Manfred Betke, seit mehr als zehn Jahren Vorsitzender des BDÜ Mecklenburg-Vorpommern, ist Ende August 2024 unerwartet und überraschend verstorben, wie sein Landesverband auf X (Twitter) mitteilt.
Im BDÜ-Newsletter vom August 2024 heißt es etwas ausführlicher:
Trauer um langjährigen Vorsitzenden des LV MV Manfred Betke
Die erschütternde Nachricht vom Tod des 1. Vorsitzenden des BDÜ Mecklenburg-Vorpommern Manfred Betke erreichte sowohl seine Mit-Vorstände im Landesverband als auch den Bundesvorstand sowie zahlreiche Mitstreiter im Verband völlig unerwartet. War er doch gerade noch tatkräftig dabei, zusammen mit seinem Vorstand und den Kolleginnen und Kollegen des VKD die anstehende Herbstversammlung des Bundesverbands in Rostock zu organisieren.
2011 übernahm Manfred Betke den Vorsitz des kleinsten Mitgliedsverbands im BDÜ, dessen besondere Situation er immer deutlich machte und für dessen Interessen er sich rege einsetzte. Bundesweit engagierte er sich darüber hinaus seit Gründung der AG Statuten in dieser für den Verband wichtigen Arbeitsgruppe.

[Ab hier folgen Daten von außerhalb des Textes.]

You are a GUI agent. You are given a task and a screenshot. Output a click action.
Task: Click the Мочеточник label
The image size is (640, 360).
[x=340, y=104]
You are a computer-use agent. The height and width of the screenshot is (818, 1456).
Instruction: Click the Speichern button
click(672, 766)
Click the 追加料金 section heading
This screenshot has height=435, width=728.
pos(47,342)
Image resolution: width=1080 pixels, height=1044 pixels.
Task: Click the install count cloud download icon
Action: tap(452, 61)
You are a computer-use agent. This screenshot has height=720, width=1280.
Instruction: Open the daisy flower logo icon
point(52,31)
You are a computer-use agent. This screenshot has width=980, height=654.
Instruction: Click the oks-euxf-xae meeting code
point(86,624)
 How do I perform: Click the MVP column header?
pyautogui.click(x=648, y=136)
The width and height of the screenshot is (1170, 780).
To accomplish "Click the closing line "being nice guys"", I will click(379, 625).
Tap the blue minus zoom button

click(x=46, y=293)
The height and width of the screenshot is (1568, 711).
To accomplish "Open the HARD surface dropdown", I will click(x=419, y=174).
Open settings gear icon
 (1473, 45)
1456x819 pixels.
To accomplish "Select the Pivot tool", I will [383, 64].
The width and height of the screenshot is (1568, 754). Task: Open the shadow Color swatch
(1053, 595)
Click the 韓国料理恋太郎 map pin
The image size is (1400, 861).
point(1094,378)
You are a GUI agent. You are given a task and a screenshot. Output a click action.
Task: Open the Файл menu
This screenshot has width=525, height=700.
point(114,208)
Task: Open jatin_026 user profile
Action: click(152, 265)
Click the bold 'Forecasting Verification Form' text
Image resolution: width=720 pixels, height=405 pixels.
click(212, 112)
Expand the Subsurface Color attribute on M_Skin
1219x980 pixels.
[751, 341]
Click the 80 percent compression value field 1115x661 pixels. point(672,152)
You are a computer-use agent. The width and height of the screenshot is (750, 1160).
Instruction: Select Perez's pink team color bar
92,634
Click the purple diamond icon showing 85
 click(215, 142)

Der BDÜ verliert mit Manfred Betke nicht nur einen erfahrenen Dolmetscher und Übersetzer in seinen Reihen, sondern auch einen jahrzehntelangen, hoch motivierten Streiter für die Berufe. Stets freundlich, nett und gut gelaunt, aber in seinen Beiträgen z. B. bei den Bundesmitgliederversammlungen immer klar und auf den Punkt wird er menschlich und als Experte mit breitem Erfahrungsschatz sehr fehlen. Tief empfundene Anteilnahme und großer Dank gilt seiner Familie, die ihn in seinen BDÜ-Aktivitäten immer unterstützt hat.
Um die immense Lücke, die sein plötzlicher Tod gerade auch im LV Mecklenburg-Vorpommern reißt, schließen zu können, wird in Kürze eine außerordentliche Mitgliederversammlung anberaumt.

Es sind Menschen wie Manfred Betke, die einen Verband tragen. Menschen, die bereit sind, über Jahre oder gar Jahrzehnte ehrenamtlich in ihrer Freizeit Aufgaben zur Förderung der Berufsgruppe zu übernehmen.
Die Mitarbeit in einem Verband ist durchaus bereichernd, aber nicht in finanzieller Hinsicht. Es sind im Wesentlichen die Kontakte zu interessanten, engagierten Kollegen und das gemeinsame Anschieben und Umsetzen von Projekten, die ein solches Engagement lohnenswert machen.